A transformer is a function that processes the extracted value. Here’s an example of a custom transformer that reverses a string:
def reverse(input_value):
return input_value[::-1]
# Add a handler with the custom transformer
parser.add_handler("reverse_example", regex.compile(r"\w+"), reverse)

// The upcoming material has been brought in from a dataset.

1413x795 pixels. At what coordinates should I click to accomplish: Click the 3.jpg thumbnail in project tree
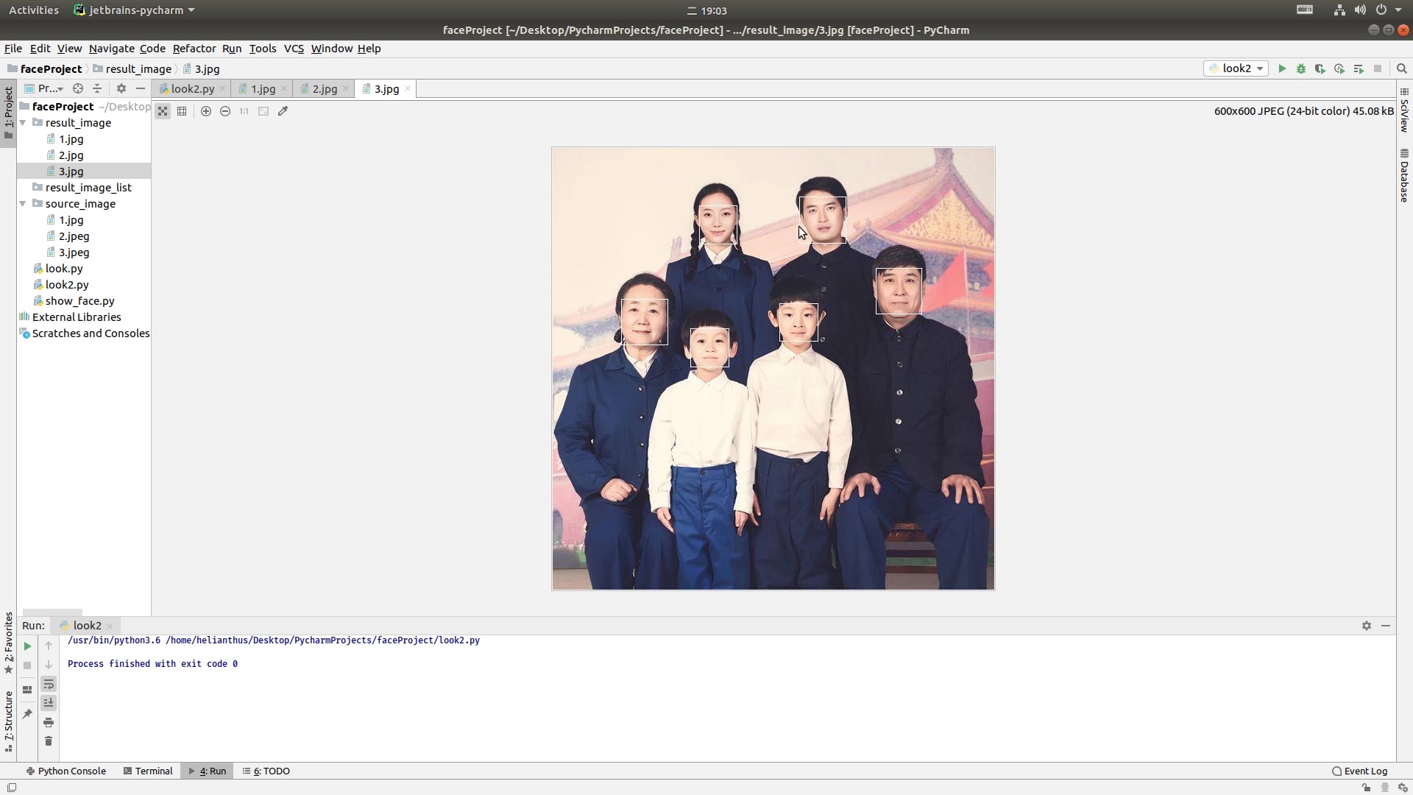pyautogui.click(x=71, y=171)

result = parser.parse("Reverse this string.")
print(result)
Let's create a custom handler to extract the uploader name from a torrent title:
def uploader_handler(input_string):
match = regex.search(r"Uploader: ([\w\s]+)", input_string)
if match:
return {"uploader": match.group(1)}
return {}
# Add the custom handler
parser.add_handler("uploader", regex.compile(r"Uploader: ([\w\s]+)"), uploader_handler)
# Parse a string
result = parser.parse("Anatomia De Grey - Temporada 19 [HDTV][Cap.1905][Castellano][www.AtomoHD.nu].avi Uploader: JohnDoe")
print(result)
To get started with development, clone the repository and install the dependencies with poetry
:
poetry install
Contributions are welcome! If you have ideas for new features or improvements, feel free to open an issue or submit a pull request on GitHub.
This project is licensed under the MIT License. See the LICENSE file for details.